- **DATA SECTION**:
=======

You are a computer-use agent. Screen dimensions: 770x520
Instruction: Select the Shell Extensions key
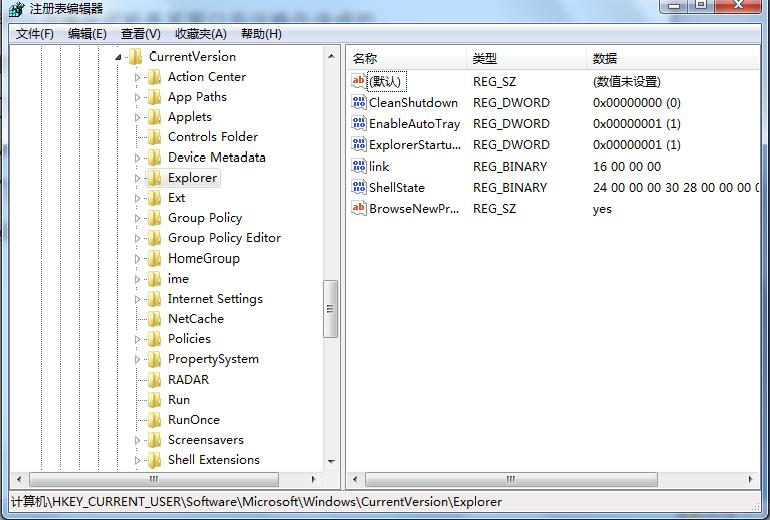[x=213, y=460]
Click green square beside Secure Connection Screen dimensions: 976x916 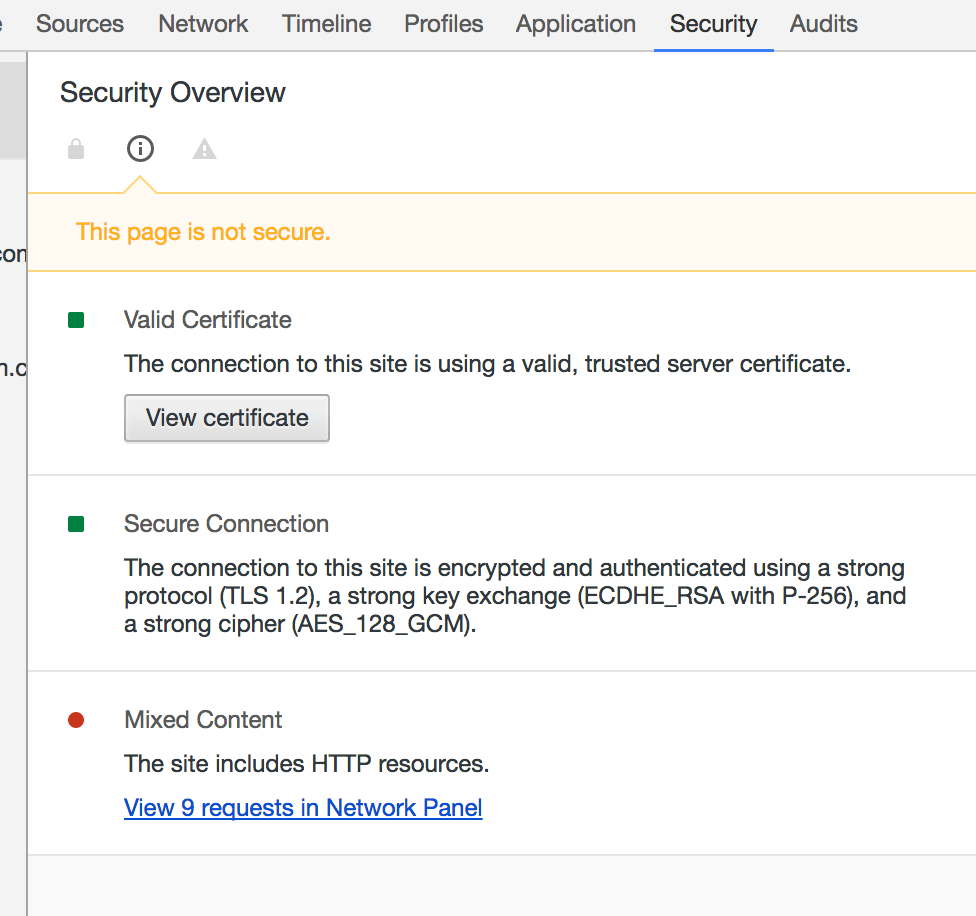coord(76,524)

=======

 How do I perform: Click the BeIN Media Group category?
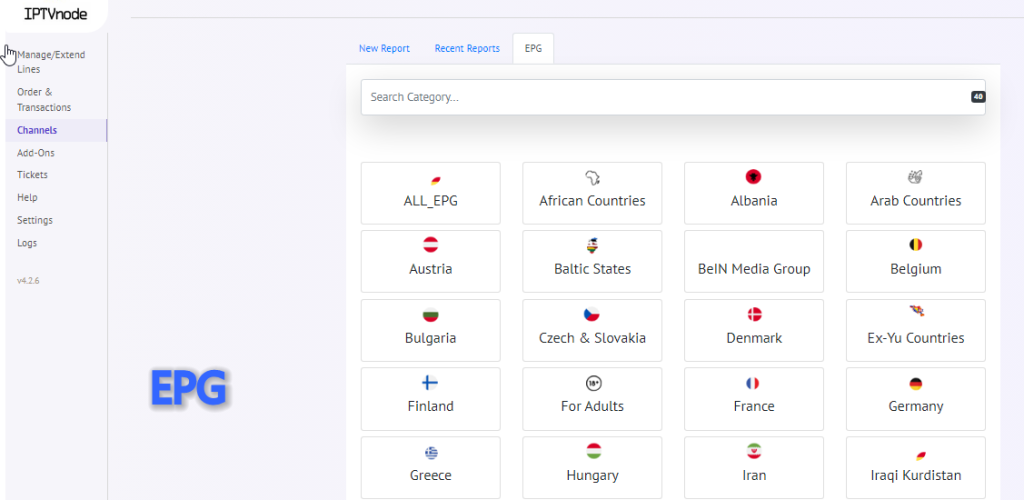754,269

=======

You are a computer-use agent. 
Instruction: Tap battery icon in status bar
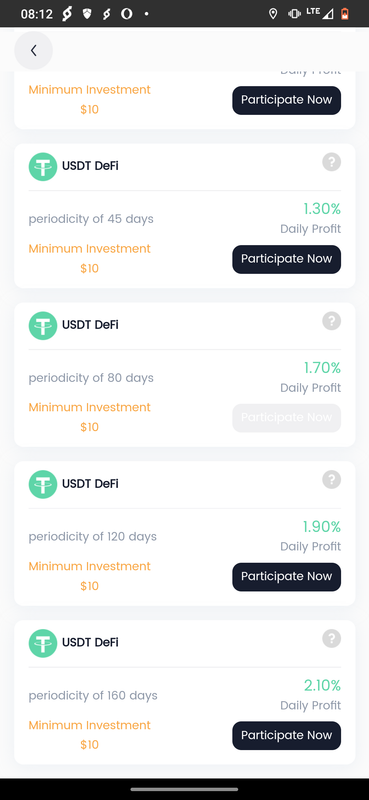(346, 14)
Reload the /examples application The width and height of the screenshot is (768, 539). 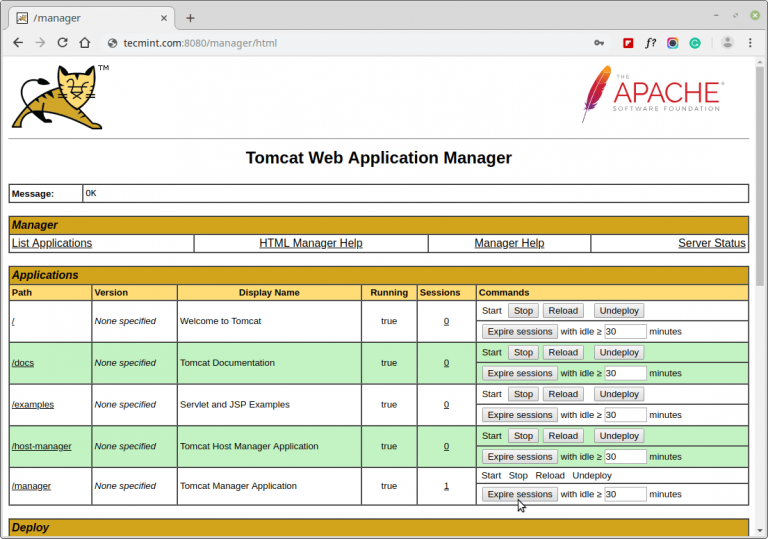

=======

Each line above where the word "computer" occurs should be returned in full.

- **WRITTEN RESPONSE**:
You are a computer-use agent. Screen dimensions: 770x520
You are a computer-use agent. 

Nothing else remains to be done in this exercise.